Le maïs frais braisé ou bouilli attire de nombreux consommateurs. Qui en raffolent soit au petit déjeuner, au déjeuner ou au goûter. Dans certains quartiers il n’est pas rare de voir des jeunes filles très souvent avec une cuvette de maïs bouilli protégé par un sachet en plastique transparent vendre cette nourriture à la criée.

Même au Plateau, centre des affaires de la capitale économique ivoirienne, de hautes personnalités qui ont envie de grignoter quelque chose n’hésite pas à opter pour un épi de maïs. Qui a l’avantage d’être un aliment simple mais riche en protéine. Il convient donc à tous ceux qui suivent des régimes alimentaires rigoureux (régime peu salé, réduction du taux de sucre...) 
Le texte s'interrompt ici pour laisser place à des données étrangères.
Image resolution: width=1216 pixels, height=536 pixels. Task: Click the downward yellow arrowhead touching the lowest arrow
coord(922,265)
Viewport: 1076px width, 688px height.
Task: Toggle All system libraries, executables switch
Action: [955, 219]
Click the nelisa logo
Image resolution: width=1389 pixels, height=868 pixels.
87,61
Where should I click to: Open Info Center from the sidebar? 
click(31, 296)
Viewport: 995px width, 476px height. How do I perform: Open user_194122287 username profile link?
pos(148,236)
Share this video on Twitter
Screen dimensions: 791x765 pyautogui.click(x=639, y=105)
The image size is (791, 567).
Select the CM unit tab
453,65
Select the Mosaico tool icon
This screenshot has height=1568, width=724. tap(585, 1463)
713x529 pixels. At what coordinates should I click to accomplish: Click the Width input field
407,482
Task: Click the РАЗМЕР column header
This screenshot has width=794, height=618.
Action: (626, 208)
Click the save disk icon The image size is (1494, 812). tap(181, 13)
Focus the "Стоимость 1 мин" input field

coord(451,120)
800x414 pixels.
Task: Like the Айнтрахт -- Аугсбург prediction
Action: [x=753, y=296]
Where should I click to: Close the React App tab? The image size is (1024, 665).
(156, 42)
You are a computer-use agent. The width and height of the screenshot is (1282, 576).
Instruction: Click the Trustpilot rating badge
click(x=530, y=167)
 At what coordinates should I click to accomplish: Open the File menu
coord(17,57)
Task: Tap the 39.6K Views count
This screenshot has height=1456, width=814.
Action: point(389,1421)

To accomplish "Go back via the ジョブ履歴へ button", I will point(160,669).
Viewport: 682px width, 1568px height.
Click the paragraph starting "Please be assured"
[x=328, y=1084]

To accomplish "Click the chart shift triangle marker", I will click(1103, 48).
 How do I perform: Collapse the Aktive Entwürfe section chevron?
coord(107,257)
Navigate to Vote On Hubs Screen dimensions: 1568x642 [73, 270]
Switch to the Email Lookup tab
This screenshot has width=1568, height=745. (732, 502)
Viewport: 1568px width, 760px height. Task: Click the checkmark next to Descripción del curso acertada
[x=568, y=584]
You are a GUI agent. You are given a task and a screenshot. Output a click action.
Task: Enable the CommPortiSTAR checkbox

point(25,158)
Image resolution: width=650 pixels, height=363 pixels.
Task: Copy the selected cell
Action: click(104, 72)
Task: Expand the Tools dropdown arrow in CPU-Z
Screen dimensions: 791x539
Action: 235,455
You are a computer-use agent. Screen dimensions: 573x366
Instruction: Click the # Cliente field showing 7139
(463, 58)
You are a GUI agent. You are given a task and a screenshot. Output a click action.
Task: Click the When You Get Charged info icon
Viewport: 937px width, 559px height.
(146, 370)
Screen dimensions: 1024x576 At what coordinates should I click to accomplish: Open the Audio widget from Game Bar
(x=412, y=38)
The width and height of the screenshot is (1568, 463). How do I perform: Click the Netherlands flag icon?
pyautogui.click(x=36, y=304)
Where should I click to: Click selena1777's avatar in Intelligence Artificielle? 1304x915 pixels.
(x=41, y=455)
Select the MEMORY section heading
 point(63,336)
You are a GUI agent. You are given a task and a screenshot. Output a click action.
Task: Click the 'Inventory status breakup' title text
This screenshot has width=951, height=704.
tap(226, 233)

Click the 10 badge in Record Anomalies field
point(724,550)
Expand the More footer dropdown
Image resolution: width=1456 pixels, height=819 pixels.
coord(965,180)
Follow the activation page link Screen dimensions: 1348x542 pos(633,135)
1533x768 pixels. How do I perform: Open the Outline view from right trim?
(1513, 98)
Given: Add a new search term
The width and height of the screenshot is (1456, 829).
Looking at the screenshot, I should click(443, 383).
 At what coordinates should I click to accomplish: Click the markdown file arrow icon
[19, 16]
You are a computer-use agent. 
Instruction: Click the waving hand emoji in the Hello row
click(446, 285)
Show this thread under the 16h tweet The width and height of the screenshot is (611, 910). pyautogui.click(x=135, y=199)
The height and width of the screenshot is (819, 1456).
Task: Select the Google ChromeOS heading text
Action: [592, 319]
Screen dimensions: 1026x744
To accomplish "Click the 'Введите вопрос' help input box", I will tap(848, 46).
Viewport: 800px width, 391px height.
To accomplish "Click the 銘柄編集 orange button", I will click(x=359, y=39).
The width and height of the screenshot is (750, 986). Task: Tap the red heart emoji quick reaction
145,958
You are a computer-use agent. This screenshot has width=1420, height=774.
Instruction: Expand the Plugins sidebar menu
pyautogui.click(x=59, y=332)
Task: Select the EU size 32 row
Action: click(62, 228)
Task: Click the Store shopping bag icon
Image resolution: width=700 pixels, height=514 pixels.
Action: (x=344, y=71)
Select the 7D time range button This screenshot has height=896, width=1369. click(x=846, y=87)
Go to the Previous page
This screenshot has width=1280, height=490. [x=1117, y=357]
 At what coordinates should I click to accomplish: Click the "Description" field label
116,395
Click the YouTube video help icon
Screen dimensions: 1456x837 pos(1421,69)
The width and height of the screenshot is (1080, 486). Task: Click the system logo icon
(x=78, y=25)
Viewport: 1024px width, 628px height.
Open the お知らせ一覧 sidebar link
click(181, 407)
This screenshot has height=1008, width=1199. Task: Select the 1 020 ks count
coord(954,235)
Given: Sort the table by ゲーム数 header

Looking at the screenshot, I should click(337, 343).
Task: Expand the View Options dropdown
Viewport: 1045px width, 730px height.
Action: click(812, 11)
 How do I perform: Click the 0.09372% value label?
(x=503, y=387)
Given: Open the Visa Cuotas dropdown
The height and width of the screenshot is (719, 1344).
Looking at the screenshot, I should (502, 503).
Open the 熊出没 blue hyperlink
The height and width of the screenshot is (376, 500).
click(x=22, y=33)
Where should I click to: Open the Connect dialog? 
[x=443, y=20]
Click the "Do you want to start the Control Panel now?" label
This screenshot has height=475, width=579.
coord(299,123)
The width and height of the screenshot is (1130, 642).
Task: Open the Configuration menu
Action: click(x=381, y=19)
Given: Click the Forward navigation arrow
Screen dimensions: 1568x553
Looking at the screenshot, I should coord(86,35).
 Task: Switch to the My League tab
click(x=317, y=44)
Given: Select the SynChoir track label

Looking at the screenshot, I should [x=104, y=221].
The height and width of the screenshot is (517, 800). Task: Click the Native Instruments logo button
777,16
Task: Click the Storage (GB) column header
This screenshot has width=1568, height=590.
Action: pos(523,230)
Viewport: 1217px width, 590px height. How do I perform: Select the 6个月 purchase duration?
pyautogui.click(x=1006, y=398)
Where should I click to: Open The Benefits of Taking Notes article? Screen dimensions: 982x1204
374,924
L’épi braisé ou bouilli se négocie entre 50 et 100 francs Cfa en fonction des quartiers du District autonome d’Abidjan. Selon le Centre national de recherche agronomique en Côte d’Ivoire (Cnra), plusieurs raisons explique la ruée des paysans vers la culture du maïs.

En effet le maïs constitue l’aliment de base de nombreuses populations ivoiriennes. Il intervient aussi dans l’alimentation animale (volailles, porcs, bovins) et sert de matières premières dans certaines industries (brasseries, savonneries, et huileries)

Producteurs,  commerçants et consommateurs de maïs entretiennent ainsi un secteur dynamique dans la zone périurbaine abidjanaise. 

Le manioc : la sécurité alimentaire assurée

L’autre culture vivrière dont la production en quantité suffisante continue de préoccuper les paysans est le manioc. Si bien que se sont développées des plantations aussi bien en milieu rural qu’urbain.  Sur les versants des plateaux qui bordent la route d’Alépé, les lopins de terre encore disponibles sont exploités totalement pour disposer de tout temps ce vivrier dont l’importance n’est plus à démontrer dans les habitudes alimentaires des populations ivoiriennes.

Les paysans des villages riverains (Ahoué, Attiékoi, Djibi…) et les producteurs occasionnels constitués de travailleurs de la zone urbaine  se disputent les terrains à mettre en valeur pour le grand bonheur des propriétaires terriens. Face à la forte demande qui occasionne du coup une pression sur le foncier ceux-ci font de bonnes affaires.

Actuellement, le prix d’un hectare de parcelle loué varie entre 60.000 à 100.000 FCfa. Ici, le contrat de location part du début de la mise en valeur à la fin de la récolte du manioc soit,  environ 12 mois au minimum, tout juste le temps du cycle normal de production de cette culture.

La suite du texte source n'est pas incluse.